Signet currently runs as a single daemon per machine, serving one ~/.agents/ workspace. Multi-agent support (migration 043) added agent_id scoping within that single daemon, but the architecture assumes co-location: all agents share one SQLite database on one host.

Real deployments need more. A Mac Studio running 3 agents needs to coordinate with a Linux server running 2 more, each with their own daemon instance. Today there is no discovery protocol, no cross-daemon memory routing, and no unified control plane. Operators must manually configure each machine independently.

2) Goals

Define a control plane protocol for daemon-to-daemon discovery and health.
Route memory queries across daemon instances by agent_id ownership.
Preserve agent_id scoping invariant across all cross-daemon operations.
Support heterogeneous deployments (mixed OS, mixed daemon versions).
Degrade gracefully when remote daemons are unreachable.

3) Proposed capability set

A) Daemon discovery and registration

Each daemon advertises itself to a designated coordinator (primary daemon) via periodic heartbeat on a new /api/cluster/heartbeat endpoint. The heartbeat includes: daemon version, host, port, agent roster, and capabilities (pipeline enabled, graph enabled, etc.). The coordinator maintains a cluster_peers in-memory registry with TTL-based expiry.
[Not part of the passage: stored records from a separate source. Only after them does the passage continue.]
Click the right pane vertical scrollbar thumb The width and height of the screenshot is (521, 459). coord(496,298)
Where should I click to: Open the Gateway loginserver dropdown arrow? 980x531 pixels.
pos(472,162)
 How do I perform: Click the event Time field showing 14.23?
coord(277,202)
B) Agent ownership routing

The coordinator maps agent_id to owning daemon. When a memory query arrives for an agent hosted on a remote daemon, the coordinator proxies the request via HTTP. The routing table is derived from heartbeat data. Local agents are served directly; remote agents incur one proxy hop.
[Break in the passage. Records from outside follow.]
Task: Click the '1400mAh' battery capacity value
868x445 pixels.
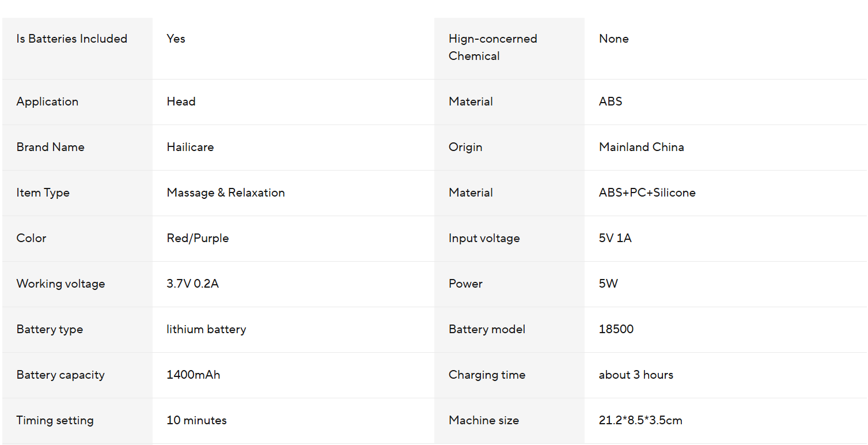Action: (193, 375)
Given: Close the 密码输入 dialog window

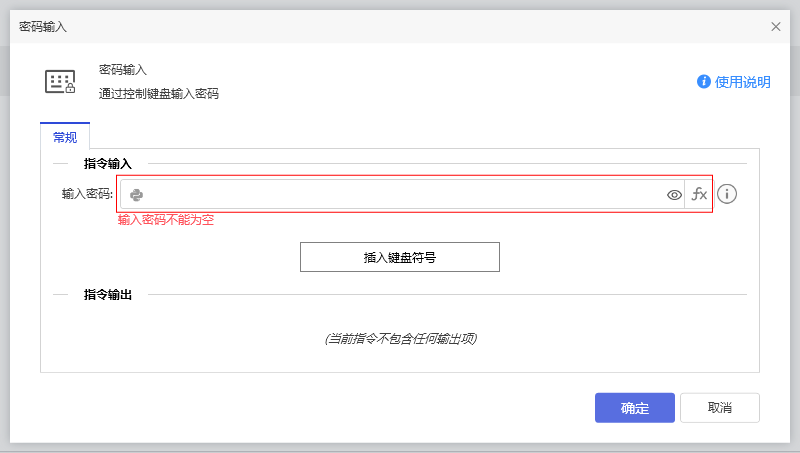Looking at the screenshot, I should 776,27.
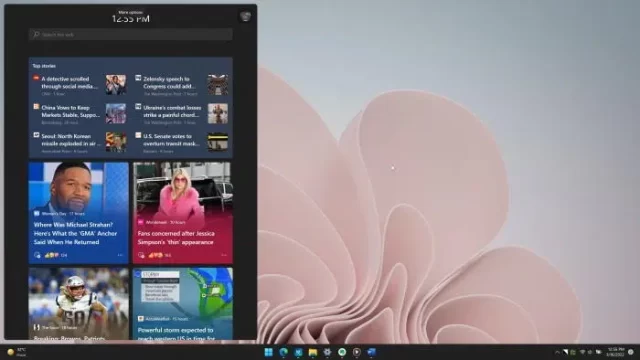
Task: Open the Settings gear on the taskbar
Action: pyautogui.click(x=327, y=352)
C) Cross-daemon memory federation

Read operations (recall, search, expand) can fan out to multiple daemons when the query spans agents with different visibility policies (shared, group). Write operations always route to the owning daemon. Federation respects agent read policy from multi-agent-support (isolated agents never fan out).

D) Control plane CLI

signet cluster status shows all known daemons, their agents, and health. signet cluster join <host:port> registers a remote daemon with the coordinator. signet cluster remove <host> deregisters. All commands call the coordinator daemon’s HTTP API.

4) Non-goals

No custom transport protocol (HTTP over existing Hono/axum stack).
No automatic agent migration between daemons.
No shared SQLite across network (each daemon owns its database).
No cloud orchestration or container scheduling.

5) Integration contracts

Distributed Orchestration <-> Multi-Agent Support

Agent_id scoping from multi-agent is the routing key for federation.
Agent visibility (isolated/shared/group) determines fan-out eligibility.
The cluster roster is additive to the per-daemon agent roster.
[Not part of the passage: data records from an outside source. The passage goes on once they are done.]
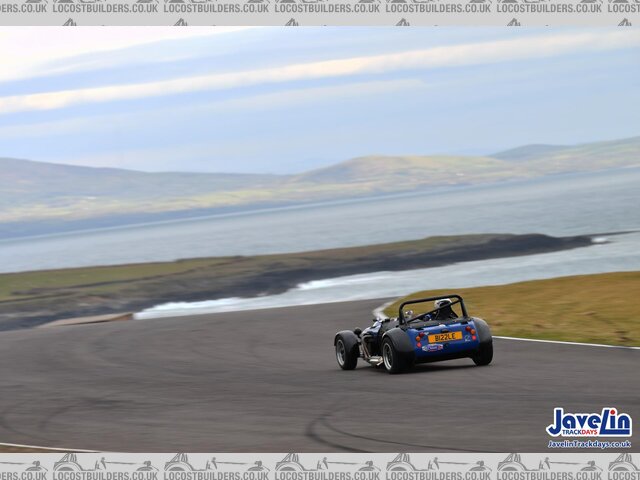Click the red tail light beside the plate
640x480 pixels.
point(420,337)
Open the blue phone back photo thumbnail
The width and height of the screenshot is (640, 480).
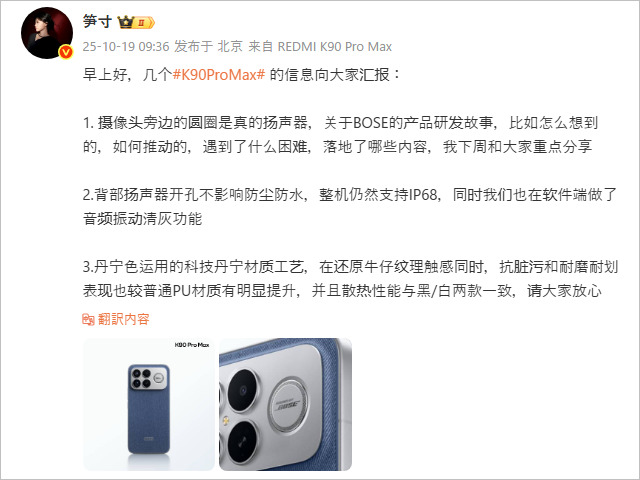point(149,404)
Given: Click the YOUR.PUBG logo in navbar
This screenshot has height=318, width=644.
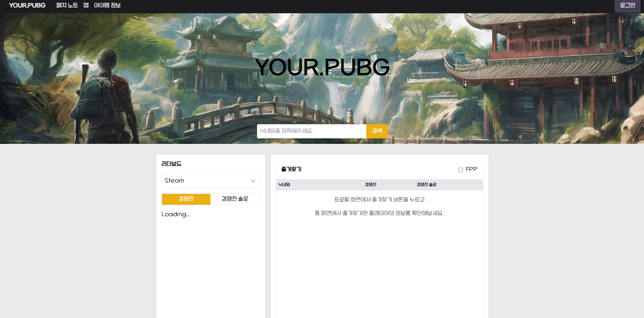Looking at the screenshot, I should pyautogui.click(x=27, y=5).
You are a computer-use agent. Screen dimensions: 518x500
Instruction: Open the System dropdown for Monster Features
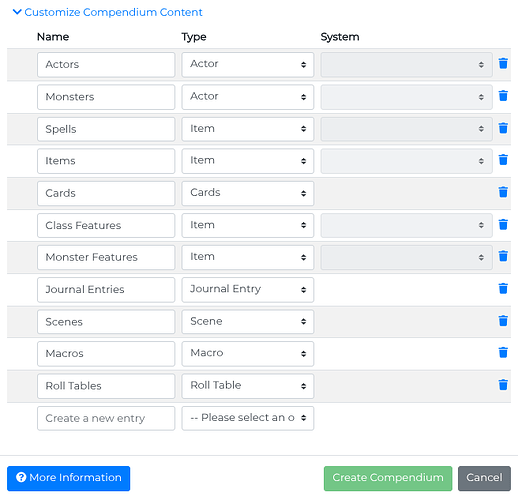(406, 257)
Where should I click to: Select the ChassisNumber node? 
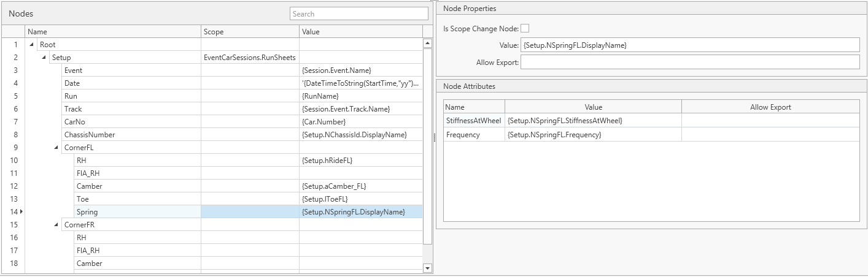click(x=89, y=135)
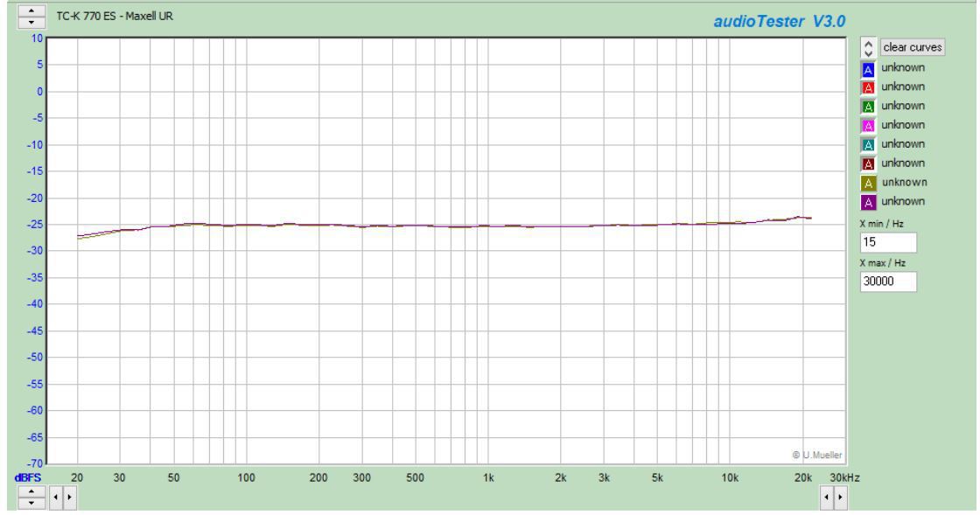Click the X max / Hz field
This screenshot has height=515, width=980.
click(888, 281)
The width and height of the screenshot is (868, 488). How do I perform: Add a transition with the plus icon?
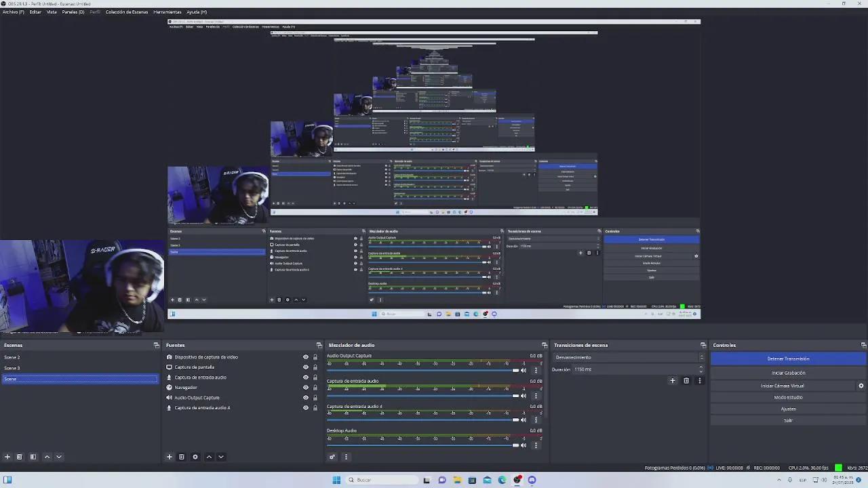tap(673, 381)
Distributed Orchestration <-> Signet Runtime

Runtime session start resolves the target daemon via the routing table.
Runtime API calls are daemon-addressed, not cluster-addressed (the coordinator resolves once at session start).

Distributed Orchestration <-> Rust Daemon Parity

The cluster protocol must work identically on JS and Rust daemons.
Version negotiation in heartbeat enables mixed-version clusters.

6) Rollout phases

Phase 1 (single-coordinator, read-only federation)

Heartbeat endpoint and peer registry on coordinator daemon.
CLI signet cluster status and signet cluster join.
Cross-daemon recall proxy for shared-visibility agents.
No write federation (writes must target the owning daemon directly).

Phase 2 (full federation)

Write routing to owning daemon via coordinator proxy.
Fan-out search across multiple daemons with result merging.
Health-aware routing (skip unreachable daemons, surface degradation).

Phase 3 (resilience)

Coordinator failover (any daemon can become coordinator).
Conflict resolution for agent_id collisions across daemons.
Metrics and dashboard visualization of cluster topology.

7) Validation and tests

Heartbeat TTL expiry removes stale peers from the registry.
Recall for a remote agent returns results from the owning daemon.
Isolated agents never appear in cross-daemon fan-out results.
Agent_id is present on every federated query (scoping invariant).
Coordinator proxy adds < 5ms overhead on localhost.
Graceful degradation: unreachable daemon returns partial results, not error.

8) Success metrics

Multi-machine deployment operates from a single CLI entry point.
Cross-daemon recall latency stays under 50ms on LAN.
Zero data collision across agents on different daemons.
Cluster survives single-daemon failure without data loss.

9) Open decisions

Whether the coordinator is a designated daemon or an elected role.
Authentication model for inter-daemon communication (shared secret vs mTLS).
Whether to support WAN deployments or restrict to LAN-only in v1.